All domestic meters used for billing purposes by a licensed electricity supplier must be certified to show that, when tested following manufacture/refurbishment, they conformed to the original pattern approval and operated within the prescribed levels of accuracy. They may then be used for a specified period of time after which they must be removed from circuit.

This process is described in detail in The Meters (Certification) Regulations 1998, SI 1566 (as amended). This prescribes that all meters, following approval, be allocated a certification life (i.e. the time a meter is allowed to remain on circuit from initial certification). Meters for industrial and commercial customers are either certified or the supplier reaches agreement with the customer for a meter with a similar level of accuracy to be fitted. Certification life is allocated by NMO/Ofgem and is restricted to 10 years for newly approved induction meters and for periods of between 10 and 20 years for static meters. Certification periods greater than 10 years (for electronic meters) are subject to the submission and validation of a component reliability model based on the Siemens Norm SN29500. Subsequent in-service surveillance monitoring can result in either increase or decrease of this period.

Prior to submission for certification meters will have a uniquely marked seal attached. In the UK meters can only be certified by a meter examiner appointed under the regulations.

Meters need not be certified where the supplier does not hold a supply license.

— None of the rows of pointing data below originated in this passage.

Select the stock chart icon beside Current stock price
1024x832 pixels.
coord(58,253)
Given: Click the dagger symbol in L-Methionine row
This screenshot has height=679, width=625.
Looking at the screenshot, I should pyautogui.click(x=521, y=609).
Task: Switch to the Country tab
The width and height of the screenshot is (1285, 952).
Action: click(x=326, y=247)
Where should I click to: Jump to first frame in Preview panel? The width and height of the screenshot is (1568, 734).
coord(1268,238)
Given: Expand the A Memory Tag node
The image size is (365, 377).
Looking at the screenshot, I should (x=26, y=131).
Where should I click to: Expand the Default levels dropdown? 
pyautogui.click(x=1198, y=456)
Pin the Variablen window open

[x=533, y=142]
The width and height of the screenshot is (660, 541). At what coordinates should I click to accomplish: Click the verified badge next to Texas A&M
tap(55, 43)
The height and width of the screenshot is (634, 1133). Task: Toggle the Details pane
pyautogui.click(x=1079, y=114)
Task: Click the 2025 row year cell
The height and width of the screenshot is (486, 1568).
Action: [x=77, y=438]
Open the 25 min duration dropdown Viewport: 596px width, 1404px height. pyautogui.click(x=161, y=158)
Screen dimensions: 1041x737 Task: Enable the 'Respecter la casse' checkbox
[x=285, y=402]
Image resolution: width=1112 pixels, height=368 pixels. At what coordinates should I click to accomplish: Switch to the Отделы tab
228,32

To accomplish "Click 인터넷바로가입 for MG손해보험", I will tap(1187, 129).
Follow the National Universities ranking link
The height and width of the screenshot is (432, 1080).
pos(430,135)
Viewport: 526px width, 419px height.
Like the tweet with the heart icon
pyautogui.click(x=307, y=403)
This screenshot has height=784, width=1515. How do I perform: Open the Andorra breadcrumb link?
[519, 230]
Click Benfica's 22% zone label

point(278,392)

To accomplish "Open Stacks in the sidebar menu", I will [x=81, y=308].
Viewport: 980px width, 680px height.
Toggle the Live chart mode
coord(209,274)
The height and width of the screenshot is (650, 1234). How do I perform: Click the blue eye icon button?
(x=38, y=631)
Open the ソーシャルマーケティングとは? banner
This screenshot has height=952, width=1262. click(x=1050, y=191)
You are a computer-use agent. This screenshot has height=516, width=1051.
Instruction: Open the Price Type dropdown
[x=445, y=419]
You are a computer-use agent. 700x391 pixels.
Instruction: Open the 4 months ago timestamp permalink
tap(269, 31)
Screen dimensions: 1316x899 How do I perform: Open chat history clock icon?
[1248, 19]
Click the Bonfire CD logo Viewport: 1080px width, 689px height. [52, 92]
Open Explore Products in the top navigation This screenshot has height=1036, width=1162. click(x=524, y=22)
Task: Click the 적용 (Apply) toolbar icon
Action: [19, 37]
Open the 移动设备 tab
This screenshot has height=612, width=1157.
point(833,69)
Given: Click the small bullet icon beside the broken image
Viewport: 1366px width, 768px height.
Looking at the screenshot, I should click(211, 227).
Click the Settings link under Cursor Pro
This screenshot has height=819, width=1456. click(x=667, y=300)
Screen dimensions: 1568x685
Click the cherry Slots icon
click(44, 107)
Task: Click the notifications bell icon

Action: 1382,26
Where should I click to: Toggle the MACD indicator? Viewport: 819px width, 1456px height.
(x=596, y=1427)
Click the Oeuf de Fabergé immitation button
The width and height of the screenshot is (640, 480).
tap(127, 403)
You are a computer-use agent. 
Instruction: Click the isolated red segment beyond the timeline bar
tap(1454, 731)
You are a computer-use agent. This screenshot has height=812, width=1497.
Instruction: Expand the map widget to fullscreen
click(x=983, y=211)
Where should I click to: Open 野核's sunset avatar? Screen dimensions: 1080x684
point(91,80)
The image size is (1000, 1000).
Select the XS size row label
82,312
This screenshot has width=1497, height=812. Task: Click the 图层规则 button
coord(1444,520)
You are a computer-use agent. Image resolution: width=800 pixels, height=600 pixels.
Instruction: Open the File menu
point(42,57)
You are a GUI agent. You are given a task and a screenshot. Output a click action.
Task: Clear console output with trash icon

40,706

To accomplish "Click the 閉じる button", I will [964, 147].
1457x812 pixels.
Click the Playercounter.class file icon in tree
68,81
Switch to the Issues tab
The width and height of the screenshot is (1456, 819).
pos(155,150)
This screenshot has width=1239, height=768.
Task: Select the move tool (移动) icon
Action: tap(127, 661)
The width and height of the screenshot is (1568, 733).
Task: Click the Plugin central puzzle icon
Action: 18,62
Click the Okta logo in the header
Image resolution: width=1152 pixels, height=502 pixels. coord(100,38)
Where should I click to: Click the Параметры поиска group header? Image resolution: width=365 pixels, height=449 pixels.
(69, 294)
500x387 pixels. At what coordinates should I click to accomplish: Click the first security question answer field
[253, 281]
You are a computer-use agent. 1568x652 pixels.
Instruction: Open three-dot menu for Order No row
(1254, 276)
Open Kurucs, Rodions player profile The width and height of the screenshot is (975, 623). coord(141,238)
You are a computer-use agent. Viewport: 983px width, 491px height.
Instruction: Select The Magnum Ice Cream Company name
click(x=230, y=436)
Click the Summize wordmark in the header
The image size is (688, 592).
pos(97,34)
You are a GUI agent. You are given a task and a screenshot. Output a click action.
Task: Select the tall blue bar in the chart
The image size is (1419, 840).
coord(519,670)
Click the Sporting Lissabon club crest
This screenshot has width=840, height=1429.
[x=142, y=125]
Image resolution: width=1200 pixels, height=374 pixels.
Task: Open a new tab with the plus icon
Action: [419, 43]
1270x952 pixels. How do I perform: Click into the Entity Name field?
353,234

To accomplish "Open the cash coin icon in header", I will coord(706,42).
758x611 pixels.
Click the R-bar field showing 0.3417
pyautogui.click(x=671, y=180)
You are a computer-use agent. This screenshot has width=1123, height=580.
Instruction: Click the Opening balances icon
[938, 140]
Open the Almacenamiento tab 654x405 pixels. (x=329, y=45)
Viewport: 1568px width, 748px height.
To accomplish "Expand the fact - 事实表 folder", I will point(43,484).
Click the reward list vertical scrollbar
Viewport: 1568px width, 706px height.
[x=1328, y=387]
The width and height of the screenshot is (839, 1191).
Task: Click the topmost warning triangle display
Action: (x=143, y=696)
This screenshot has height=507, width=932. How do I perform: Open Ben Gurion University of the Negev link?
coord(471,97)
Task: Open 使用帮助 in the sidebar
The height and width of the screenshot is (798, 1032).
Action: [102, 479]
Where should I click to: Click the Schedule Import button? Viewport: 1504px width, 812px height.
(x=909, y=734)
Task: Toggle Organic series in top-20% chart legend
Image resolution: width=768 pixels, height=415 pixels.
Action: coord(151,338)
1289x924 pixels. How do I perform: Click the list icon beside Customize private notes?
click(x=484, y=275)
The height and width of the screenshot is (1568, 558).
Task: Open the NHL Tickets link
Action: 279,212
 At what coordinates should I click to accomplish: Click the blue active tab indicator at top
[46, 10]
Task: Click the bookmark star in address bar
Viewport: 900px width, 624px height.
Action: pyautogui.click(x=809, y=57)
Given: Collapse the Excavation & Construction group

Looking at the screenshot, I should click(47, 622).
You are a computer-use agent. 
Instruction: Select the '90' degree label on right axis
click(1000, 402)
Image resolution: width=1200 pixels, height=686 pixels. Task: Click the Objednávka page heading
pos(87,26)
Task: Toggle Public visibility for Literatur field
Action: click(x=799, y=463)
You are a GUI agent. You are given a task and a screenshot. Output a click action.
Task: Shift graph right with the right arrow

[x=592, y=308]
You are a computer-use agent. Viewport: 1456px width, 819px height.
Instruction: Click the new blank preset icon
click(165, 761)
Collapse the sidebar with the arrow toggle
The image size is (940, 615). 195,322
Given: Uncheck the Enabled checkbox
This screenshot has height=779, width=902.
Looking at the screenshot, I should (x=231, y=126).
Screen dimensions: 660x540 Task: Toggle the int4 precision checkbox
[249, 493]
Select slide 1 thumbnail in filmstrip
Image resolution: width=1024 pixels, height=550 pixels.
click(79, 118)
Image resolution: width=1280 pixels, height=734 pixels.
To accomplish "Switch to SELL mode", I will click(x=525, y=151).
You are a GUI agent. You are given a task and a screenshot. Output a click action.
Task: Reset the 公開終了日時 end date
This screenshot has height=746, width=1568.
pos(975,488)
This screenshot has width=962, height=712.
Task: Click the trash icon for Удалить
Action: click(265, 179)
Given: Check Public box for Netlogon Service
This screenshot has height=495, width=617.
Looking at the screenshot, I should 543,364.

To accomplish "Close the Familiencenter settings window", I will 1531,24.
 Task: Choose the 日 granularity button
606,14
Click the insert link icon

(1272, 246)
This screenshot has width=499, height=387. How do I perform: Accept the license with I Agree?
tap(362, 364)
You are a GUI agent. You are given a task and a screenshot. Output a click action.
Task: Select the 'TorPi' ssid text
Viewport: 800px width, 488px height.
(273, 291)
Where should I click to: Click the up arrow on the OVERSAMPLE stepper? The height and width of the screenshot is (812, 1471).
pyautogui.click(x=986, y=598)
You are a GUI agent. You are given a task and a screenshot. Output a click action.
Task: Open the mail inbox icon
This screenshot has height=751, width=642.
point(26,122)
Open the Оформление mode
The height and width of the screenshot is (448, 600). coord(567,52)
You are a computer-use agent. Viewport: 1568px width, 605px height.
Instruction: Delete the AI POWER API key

This provides for situations where the supplier might be a landlord selling on electricity to tenants, or a caravan park owner billing individual berth occupiers. However an agreement must be in place between the two parties and the meter owner is obliged to use an approved meter and keep the meter in good working order.

Sealing

All certified meters are sealed. A seal is used to provide security for the measuring elements of a meter from tamper, identify the manufacturer/repairer of the meter, the year of certification and the fact that the meter is certified. The seal can take the form of a crimped security seal on traditional meters or an indelible inscription on the meter case for sealed for life static meters.